FORT LAUDERDALE, Fla. — A private school in South Florida fired a math tutor on Nov. 19 over her personal social media posts about the conflict in Gaza. Officials then expelled her child from the school.
The Pine Crest School in Fort Lauderdale fired Maha Almasri Abuhamda, a Palestinian-American woman who had been a math tutor with the school until she put up a series of posts on her personal Instagram account that the school deemed “hateful and incendiary,” a charge Almasri denied.
Almasri told local media outlets that her posts weren't meant to offend anyone, but merely to "shed light on the humanitarian crisis happening in Gaza."
"While the former employee has attempted to diminish the nature of her posts in recent media appearances, her actions violated Pine Crest’s employment policies and our expectations for parents, as articulated in the School’s Employee Handbook, Student Handbook, and enrollment agreement," the school said in a series of statements, arguing that the situation empowered the school to "take the action that it deems necessary to address the situation."
This action included expelling Almasri's child from the school, a move that Pine Crest claimed it had done before to students due to their parents' behavior.
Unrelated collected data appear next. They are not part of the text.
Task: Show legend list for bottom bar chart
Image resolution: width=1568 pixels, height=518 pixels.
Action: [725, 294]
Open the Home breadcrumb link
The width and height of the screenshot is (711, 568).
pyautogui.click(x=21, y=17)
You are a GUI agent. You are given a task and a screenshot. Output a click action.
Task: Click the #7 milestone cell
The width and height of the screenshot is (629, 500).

The school also said it had communicated with Almasri multiple times asking her to take the offending posts down and offering suggestions for "mitigating the disruption," but it said she continued making "inflammatory" posts.
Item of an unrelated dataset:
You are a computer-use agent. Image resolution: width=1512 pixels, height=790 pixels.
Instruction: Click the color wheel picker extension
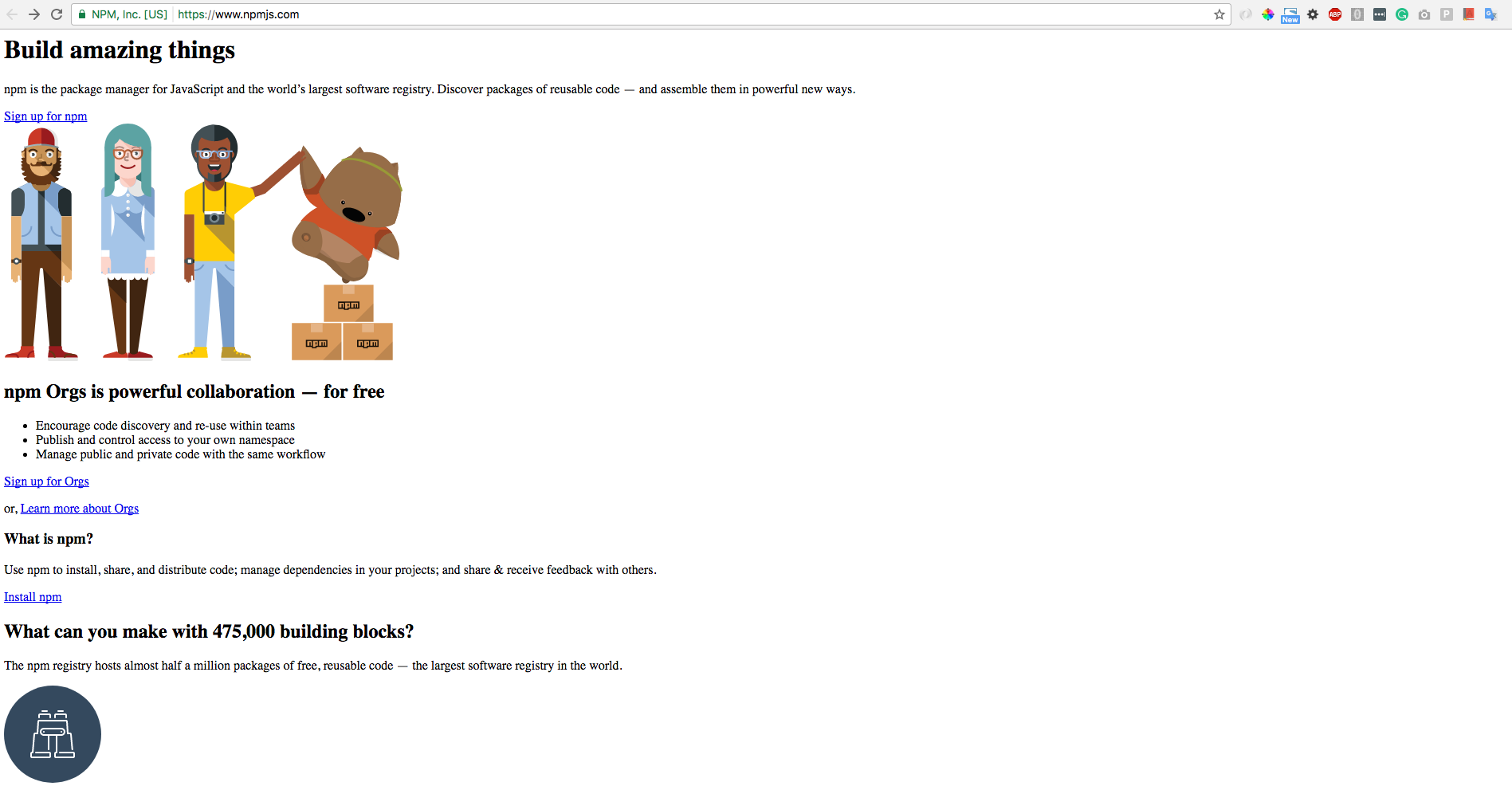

10 Tampa Bay does not have access to Almasri's social media posts.
According to local media, one of her posts argued that the war in Gaza did not start with the Hamas attack on Oct. 7 but in 1948 with the Arab–Israeli War, an international conflict that began with Israel declaring itself an independent state and ended with it gaining considerable territory and displacing some 750,000 Palestinians from their homeland.
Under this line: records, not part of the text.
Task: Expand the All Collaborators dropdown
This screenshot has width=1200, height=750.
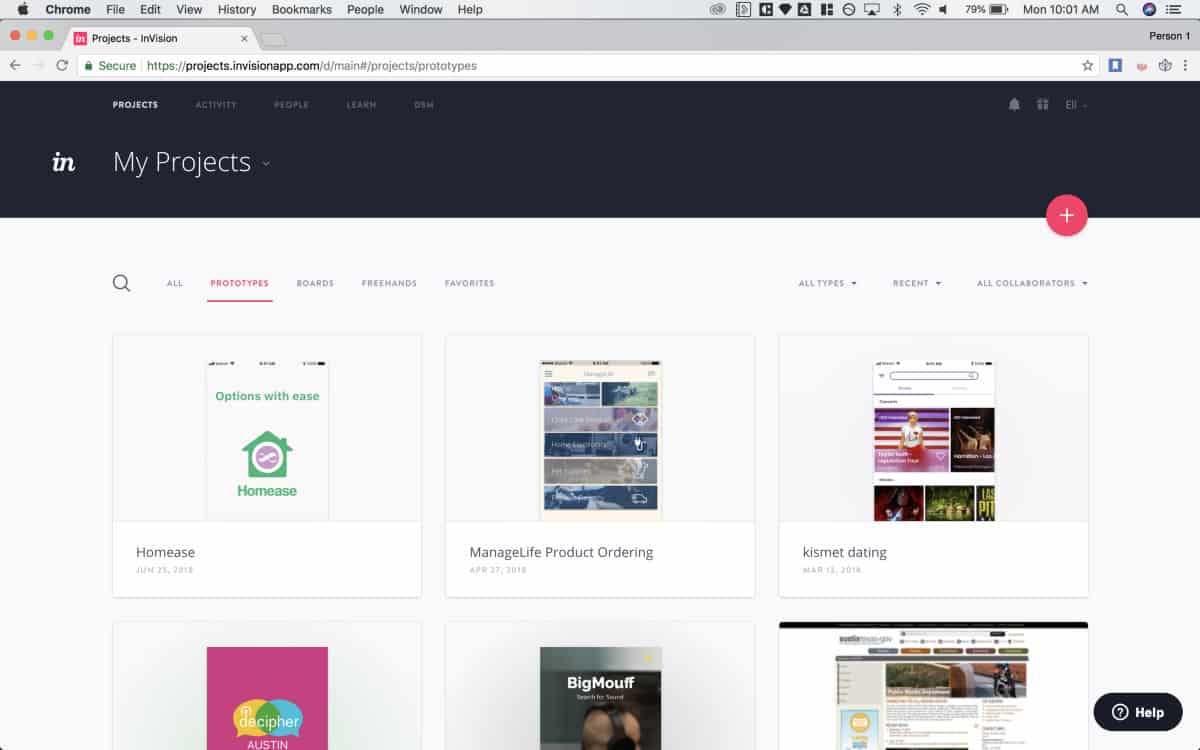Action: pos(1031,283)
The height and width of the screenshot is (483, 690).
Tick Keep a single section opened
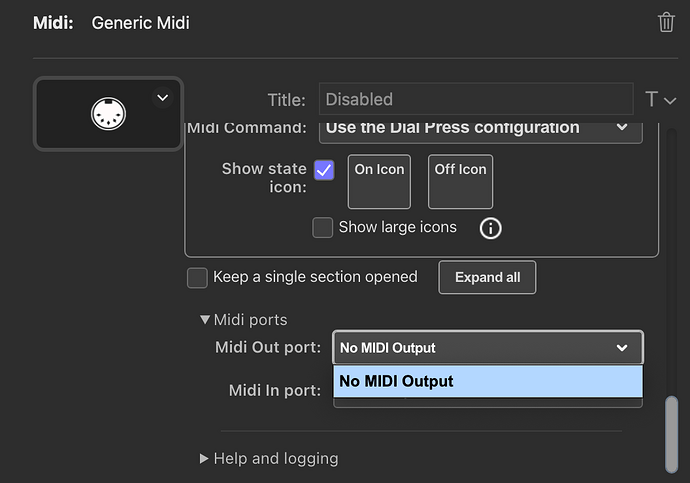coord(197,277)
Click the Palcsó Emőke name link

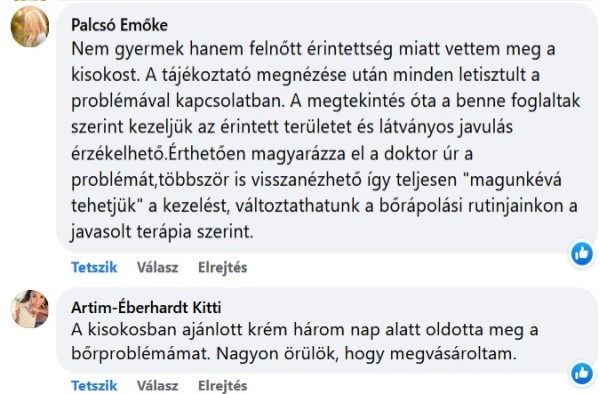point(119,25)
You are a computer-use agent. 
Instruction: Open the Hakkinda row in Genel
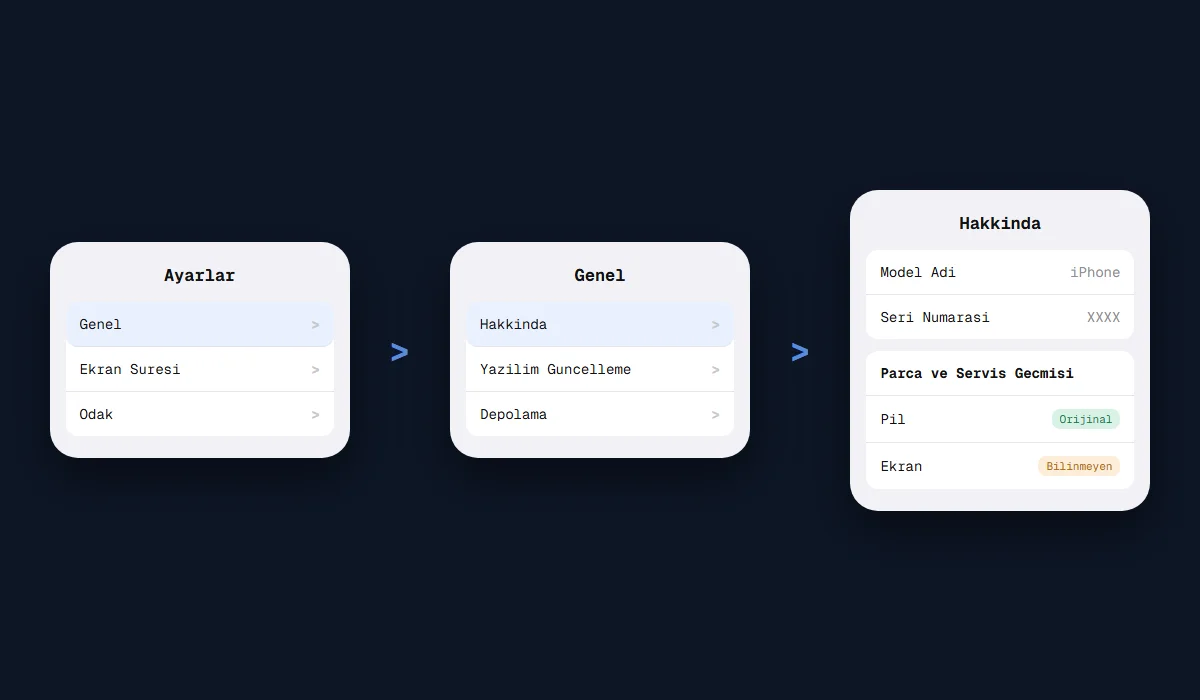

The school claimed that Almasri's posts included "an image of a soldier pointing a machine gun at an infant inside of an incubator and an image with commentary suggesting that some wanted to roast babies in an oven," posts they say threatened to disrupt the school's learning environment, incite violence and jeopardize safety on campus.
At least 17,487 Palestinians have been killed since the Oct. 7 attack, according to figures provided by the Hamas-controlled Gaza Health Ministry. Israeli figures estimate 1,200 people were killed in the Hamas attack on Israel.